Jessica Smith and Susan Falls will be speaking about their upcoming call for artists and exhibition.  
 "Coverlet weaving has a deep history in American folk practices, contains signifiers of political identity, and has carried both economic and cultural value. Geometric woven coverlets have been used as aesthetically pleasing family heirlooms. In this talk, we will discuss how the patterns created by an overshot woven structure prefigure Op Art, a movement that was derived from the constructivist period of the Bauhaus."

More information - FoldUnfold

The coverlet, a wonderfully elaborate example of woven bedding, is lesser-known than the quilt when it comes to Southern material culture. These bed coverings are often devalued (viewed as castoffs) or romanticized (connected to mythical narratives about community and gift giving) rather than recognized as having provided real value to households. To address this oversight anthropologist Susan Falls and artist Jessica Smith are holding a call for weavers to participate in Fold Unfold. This contemporary art installation will explore coverlets from both an art-historical and museum perspectives, while challenging current aesthetic judgments that relegate coverlets to the realm of “craft” instead of “art.” 

 Fold Unfold invites skilled makers
to weave functional bedding on manually operated looms as part of this installation. Each coverlet should be informed by overshot geometric patterning popular in the South. To undermine traditional signifiers of class and race, makers will use a modernist color scheme of black, white, and gray.

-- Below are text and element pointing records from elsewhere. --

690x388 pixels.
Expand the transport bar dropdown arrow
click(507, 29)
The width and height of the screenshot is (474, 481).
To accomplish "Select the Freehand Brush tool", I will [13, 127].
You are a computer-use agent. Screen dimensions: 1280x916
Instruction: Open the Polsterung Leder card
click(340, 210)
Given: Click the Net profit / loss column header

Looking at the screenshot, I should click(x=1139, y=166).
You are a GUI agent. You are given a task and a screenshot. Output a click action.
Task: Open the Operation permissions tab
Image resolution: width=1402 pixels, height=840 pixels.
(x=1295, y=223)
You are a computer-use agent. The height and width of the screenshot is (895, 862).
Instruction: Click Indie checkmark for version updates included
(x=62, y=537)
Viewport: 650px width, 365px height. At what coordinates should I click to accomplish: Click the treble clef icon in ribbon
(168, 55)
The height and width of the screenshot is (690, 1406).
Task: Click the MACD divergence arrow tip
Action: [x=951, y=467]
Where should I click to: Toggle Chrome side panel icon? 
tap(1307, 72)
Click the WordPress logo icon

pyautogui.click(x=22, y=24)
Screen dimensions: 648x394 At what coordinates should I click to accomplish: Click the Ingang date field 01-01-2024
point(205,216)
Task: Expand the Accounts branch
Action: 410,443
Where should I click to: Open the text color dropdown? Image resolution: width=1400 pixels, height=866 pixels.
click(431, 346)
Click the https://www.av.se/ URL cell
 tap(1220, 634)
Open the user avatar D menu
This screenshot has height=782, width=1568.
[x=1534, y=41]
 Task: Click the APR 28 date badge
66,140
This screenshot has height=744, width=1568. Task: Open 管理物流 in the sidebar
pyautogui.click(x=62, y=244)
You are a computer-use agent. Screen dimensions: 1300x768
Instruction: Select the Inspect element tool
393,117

This neutrality will draw attention to the hands of individual makers. 

The coverlets will be folded and stacked to form two pillars in the Lyndon House Cultural Art Center in Athens, Ga. (which contains both historic and contemporary exhibition spaces). One pillar will stand in the entrance hall of the historic Ware-Lyndon House to connote the role southern women played in the aesthetic narrative of their landscape.  The second pillar in the contemporary Lukasiewicz Gallery unites the historic with the contemporary. 

To reveal individual creative work, the pillars will be taken down and the coverlets will be unfolded in a public performance. The coverlets will then be restacked at full size to form a minimalist contemporary sculpture. Each coverlet will be professionally photographed and published in a downloadable catalog.